IERI/OGGI

Ricordi.
LE RAGAZZE
DEL LICEO FLACCO
E I LORO PROF

MARIATERESA GABRIELE

Quando approdai al liceo barese Quinto Orazio Flacco, avevo ovviamente completato il biennio del ginnasio. Approdai perché, a pensarci, quell’edificio austero anni Trenta, con i sui oblò e la vista sul mare ora oscurato dall’invadente autosilo, sembra proprio una nave. Ci ero arrivata dalle medie fatte in un piccolo, lontano paese di collina. La sfida era improba. Lo scetticismo di mio padre palese: “Sei stata brava ma vedremo adesso al liceo…”. In città, al prestigioso Flacco.

Gli inizi furono belli, quasi giocosi. Eravamo tredicenni alle prese con professori vetusti, d’un’altra epoca, di quando le luci pubbliche, a gas, venivano accese ogni sera a mano.
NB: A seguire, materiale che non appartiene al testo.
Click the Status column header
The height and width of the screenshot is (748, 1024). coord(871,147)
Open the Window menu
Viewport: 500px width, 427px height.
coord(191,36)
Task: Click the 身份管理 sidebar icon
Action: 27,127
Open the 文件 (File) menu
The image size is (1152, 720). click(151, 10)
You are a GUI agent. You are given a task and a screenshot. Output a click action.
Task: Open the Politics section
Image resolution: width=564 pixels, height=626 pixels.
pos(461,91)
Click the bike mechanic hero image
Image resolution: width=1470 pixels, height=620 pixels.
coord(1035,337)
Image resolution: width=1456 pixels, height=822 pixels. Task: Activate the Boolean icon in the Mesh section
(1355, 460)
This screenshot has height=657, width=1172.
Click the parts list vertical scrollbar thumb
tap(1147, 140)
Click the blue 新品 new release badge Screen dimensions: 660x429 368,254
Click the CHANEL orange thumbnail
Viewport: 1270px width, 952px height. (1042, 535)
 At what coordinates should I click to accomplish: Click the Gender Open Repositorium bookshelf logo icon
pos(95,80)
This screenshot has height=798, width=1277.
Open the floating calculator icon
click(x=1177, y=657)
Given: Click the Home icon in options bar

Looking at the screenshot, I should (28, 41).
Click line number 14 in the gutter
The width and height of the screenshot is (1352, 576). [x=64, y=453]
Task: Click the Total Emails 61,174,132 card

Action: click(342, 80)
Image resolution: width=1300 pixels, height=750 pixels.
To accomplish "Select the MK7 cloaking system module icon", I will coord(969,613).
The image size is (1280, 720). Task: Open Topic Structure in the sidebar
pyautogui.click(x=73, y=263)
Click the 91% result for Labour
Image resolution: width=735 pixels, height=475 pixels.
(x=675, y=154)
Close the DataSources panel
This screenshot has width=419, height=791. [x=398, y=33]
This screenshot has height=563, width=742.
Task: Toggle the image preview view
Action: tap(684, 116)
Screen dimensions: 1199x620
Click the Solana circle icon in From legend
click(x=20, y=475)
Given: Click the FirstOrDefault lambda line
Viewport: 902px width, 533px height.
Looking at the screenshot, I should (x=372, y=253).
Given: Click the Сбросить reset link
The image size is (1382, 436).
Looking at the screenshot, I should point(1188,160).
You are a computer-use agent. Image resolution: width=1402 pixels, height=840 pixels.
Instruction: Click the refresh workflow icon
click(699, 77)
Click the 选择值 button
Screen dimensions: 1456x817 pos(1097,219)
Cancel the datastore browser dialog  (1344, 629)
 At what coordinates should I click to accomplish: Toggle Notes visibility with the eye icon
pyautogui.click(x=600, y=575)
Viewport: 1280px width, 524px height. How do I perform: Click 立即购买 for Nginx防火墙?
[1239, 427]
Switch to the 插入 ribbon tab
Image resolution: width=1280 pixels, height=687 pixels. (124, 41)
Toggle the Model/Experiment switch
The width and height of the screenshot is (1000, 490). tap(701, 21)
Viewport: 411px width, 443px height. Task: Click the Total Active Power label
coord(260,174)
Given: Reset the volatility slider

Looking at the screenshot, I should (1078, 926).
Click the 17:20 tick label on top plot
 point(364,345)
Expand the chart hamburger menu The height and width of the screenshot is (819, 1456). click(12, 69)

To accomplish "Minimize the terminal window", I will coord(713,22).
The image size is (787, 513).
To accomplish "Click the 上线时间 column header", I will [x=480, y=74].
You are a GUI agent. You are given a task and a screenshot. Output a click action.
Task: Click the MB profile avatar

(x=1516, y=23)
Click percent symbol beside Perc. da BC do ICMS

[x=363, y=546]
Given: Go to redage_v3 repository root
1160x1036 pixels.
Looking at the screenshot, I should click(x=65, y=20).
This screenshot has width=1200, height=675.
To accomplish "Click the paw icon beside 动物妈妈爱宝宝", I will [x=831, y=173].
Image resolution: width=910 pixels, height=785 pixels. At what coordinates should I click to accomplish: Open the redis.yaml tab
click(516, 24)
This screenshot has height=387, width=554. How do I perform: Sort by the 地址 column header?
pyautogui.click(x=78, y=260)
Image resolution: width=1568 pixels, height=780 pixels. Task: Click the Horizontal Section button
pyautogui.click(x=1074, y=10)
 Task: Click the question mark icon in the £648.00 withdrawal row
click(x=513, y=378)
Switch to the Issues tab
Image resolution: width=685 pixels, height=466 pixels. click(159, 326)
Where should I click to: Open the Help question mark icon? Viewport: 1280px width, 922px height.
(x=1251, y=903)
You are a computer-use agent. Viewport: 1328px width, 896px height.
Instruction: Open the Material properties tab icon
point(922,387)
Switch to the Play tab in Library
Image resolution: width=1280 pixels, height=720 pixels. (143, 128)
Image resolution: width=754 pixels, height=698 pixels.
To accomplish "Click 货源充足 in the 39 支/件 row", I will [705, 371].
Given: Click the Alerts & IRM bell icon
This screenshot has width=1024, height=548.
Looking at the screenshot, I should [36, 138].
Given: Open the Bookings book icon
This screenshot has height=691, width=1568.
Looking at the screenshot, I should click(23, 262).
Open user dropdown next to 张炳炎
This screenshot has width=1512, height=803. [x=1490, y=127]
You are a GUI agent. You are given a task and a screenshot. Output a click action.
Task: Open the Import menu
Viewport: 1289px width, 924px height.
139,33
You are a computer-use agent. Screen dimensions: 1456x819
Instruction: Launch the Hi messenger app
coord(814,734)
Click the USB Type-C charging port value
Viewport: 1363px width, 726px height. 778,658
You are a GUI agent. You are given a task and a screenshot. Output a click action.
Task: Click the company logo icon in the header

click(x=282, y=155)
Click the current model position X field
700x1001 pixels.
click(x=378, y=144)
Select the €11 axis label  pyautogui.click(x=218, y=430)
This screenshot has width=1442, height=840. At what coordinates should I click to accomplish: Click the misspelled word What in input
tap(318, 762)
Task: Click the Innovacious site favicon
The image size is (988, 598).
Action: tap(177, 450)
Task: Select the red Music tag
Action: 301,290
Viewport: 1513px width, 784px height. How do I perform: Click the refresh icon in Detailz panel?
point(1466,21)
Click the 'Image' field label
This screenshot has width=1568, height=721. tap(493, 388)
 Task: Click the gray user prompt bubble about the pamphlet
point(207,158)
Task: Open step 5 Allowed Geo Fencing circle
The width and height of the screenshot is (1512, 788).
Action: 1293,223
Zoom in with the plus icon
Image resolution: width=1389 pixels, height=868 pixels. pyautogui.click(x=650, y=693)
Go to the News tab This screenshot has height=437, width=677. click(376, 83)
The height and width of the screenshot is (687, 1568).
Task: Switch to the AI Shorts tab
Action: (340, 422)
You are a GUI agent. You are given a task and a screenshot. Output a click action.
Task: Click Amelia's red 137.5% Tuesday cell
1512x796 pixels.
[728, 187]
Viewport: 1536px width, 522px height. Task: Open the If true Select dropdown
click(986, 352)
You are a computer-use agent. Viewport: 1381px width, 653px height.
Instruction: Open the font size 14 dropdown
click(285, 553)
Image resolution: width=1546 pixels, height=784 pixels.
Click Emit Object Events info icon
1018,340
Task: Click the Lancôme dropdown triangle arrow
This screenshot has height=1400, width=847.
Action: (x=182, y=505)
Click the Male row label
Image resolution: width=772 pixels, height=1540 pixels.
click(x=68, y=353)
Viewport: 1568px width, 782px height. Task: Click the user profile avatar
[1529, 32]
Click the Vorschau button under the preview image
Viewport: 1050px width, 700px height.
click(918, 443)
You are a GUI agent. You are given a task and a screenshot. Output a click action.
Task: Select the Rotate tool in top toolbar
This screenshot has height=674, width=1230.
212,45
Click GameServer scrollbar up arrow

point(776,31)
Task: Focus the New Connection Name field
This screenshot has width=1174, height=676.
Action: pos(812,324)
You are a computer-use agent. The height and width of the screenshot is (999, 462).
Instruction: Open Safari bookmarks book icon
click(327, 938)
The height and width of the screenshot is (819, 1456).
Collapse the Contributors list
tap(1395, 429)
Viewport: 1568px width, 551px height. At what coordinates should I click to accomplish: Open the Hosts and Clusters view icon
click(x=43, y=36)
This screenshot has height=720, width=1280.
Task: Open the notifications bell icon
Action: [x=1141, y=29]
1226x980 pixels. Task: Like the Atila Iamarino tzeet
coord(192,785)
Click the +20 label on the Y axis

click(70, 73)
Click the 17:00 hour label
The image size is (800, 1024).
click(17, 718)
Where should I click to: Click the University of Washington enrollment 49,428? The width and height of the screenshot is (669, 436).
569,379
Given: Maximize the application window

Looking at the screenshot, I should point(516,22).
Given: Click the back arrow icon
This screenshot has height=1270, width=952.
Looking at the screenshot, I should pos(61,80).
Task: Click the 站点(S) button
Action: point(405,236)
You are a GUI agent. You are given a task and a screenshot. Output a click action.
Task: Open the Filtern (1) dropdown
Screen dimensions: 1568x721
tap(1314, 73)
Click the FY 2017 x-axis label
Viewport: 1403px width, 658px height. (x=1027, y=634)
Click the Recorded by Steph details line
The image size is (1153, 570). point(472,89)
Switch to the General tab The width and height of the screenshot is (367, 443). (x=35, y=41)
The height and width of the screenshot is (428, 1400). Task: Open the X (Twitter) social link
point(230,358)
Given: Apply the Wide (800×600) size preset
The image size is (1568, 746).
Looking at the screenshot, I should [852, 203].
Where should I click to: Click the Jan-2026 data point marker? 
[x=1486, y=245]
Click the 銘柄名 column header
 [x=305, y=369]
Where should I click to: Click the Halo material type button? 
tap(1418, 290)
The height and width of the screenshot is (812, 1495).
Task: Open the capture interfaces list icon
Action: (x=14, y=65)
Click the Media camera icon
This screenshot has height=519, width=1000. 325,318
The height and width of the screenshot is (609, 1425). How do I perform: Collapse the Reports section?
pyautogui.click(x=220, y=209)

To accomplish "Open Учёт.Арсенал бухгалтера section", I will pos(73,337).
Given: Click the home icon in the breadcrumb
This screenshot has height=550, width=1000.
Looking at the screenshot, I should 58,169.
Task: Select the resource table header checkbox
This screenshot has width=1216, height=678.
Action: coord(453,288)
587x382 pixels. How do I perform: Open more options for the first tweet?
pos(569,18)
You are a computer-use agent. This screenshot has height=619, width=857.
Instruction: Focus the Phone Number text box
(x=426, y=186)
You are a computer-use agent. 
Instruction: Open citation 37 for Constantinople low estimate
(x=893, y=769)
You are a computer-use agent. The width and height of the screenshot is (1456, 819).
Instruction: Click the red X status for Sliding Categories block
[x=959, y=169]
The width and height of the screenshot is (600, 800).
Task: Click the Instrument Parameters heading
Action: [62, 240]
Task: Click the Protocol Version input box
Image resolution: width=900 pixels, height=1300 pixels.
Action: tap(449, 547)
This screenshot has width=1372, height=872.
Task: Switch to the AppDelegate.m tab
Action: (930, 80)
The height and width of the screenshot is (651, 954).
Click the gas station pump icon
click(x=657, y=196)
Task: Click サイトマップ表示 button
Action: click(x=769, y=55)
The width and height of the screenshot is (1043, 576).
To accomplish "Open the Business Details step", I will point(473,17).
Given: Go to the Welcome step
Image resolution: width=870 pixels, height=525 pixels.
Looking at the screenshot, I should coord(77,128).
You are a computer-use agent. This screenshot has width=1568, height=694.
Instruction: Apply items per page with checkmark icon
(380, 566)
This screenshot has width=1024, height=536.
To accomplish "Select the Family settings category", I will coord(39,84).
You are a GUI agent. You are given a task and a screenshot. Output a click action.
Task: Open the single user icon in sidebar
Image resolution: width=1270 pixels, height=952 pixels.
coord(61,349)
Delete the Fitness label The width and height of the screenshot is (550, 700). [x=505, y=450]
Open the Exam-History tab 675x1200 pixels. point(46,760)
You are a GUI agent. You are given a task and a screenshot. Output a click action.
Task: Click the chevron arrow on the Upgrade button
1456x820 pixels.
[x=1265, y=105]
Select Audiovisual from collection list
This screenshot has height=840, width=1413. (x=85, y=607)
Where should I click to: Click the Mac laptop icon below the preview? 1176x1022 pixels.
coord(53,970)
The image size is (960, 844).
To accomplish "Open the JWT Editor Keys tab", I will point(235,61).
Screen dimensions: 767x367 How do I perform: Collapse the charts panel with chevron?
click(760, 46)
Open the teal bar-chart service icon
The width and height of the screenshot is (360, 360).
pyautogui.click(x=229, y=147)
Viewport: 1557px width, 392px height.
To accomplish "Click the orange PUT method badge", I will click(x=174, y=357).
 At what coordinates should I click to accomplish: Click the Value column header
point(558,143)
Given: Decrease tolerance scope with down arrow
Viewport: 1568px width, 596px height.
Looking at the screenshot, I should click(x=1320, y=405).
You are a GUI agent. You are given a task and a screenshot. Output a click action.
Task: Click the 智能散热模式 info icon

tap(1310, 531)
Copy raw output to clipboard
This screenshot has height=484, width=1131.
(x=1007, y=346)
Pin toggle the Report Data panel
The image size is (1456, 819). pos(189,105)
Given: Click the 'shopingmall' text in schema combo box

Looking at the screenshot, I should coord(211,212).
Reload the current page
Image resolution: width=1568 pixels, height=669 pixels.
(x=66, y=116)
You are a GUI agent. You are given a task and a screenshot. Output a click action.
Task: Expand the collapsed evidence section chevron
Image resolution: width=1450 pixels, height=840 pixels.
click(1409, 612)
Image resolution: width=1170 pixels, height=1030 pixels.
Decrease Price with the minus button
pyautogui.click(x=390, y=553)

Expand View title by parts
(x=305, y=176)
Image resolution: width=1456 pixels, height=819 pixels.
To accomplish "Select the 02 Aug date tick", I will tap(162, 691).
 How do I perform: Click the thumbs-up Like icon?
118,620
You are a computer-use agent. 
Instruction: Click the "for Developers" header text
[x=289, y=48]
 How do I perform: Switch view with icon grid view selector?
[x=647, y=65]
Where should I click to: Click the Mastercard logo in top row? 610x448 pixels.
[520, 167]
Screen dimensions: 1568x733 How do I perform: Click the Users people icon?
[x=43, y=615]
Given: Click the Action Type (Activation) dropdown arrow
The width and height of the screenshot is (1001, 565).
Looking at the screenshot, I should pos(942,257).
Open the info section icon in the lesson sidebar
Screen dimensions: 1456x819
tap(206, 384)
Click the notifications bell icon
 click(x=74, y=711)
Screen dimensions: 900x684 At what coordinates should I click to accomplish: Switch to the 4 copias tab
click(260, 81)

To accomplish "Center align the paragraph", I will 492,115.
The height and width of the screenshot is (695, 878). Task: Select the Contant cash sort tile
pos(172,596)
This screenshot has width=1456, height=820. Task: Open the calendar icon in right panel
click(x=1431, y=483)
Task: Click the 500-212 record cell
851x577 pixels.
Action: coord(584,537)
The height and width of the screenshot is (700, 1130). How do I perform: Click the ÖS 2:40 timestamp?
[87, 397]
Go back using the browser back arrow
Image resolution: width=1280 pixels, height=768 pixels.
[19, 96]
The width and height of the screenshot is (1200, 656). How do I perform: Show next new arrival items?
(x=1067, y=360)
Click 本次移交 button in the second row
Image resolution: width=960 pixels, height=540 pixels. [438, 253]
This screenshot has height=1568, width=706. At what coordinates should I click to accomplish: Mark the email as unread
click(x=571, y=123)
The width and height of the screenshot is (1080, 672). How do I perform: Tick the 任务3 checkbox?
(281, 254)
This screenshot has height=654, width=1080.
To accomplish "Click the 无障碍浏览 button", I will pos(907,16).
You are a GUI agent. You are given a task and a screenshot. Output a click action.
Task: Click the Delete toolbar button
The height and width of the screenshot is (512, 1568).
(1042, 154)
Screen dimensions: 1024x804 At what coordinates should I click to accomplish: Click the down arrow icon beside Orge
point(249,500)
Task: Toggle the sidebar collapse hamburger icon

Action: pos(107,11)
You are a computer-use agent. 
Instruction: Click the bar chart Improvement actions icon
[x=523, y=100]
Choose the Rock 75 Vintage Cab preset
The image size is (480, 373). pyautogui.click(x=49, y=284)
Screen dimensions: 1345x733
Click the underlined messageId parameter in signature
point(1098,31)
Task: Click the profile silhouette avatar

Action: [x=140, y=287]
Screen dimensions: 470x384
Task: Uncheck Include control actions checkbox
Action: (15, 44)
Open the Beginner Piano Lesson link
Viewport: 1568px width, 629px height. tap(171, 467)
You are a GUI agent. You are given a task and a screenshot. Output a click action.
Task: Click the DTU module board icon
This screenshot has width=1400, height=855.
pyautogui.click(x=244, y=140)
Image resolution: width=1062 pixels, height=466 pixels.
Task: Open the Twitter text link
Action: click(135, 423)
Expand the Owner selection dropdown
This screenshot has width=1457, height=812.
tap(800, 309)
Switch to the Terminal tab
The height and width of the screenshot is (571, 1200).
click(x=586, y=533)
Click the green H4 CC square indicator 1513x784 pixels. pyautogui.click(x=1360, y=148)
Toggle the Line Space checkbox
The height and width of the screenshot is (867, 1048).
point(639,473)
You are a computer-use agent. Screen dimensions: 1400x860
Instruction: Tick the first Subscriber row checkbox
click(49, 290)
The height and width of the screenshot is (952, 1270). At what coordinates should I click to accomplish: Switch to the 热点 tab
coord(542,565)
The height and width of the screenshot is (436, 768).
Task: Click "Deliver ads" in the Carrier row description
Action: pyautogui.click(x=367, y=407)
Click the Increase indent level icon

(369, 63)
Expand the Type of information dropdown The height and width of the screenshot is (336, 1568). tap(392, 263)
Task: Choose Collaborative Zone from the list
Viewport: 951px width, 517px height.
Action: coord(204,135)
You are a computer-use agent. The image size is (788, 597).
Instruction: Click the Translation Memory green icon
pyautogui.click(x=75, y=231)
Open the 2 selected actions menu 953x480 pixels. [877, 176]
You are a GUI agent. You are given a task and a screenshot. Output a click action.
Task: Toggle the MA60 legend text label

Donato Amoruso, la cui materia si estendeva dalle Lettere alla Geografia alla Storia, era un tipo severissimo, dall’aspetto dantesco: naso importante, piccolo, curvo, gli occhi di colore diverso (uno marrone e l’altro blu), un fil di voce, un cappotto liso e una sciarpa scozzese, si rintanava spesso in biblioteca e spaventava noi alunni per il sol fatto di spuntare da un armadio con un volume polveroso fra le mani. Ho saputo poi che lo soprannominavano “la salma”. Io però ne ho un tenero ricordo. Sulla sua preparazione non c’era da discutere. Dava dei temi poetici: sulle Madonne di Raffaello, sulle nostre famiglie, sul mare. Avere un 7 da lui allo scritto, era una vittoria. Era egli stesso un gran narratore. I suoi ricordi risalivano a un tempo anteriore alla Prima guerra mondiale ed erano i momenti più belli delle ore che trascorrevamo con lui. Asseriva che nell’ufficio di suo padre armatore, a Barletta, aveva conosciuto addirittura e qui assumeva un tono misterioso abbassava ancor più la voce… Mata Hari. Aveva poi il gran pregio di farci mandare a memoria le poesie più note, Leopardi in primis ma anche i canti della Divina Commedia, la vita dei re di Roma in latino. C’era una sola interrogazione, alla fine di ogni trimestre, ma in quella bisognava mostrare una conoscenza enciclopedica, quindi lo studio era davvero intenso.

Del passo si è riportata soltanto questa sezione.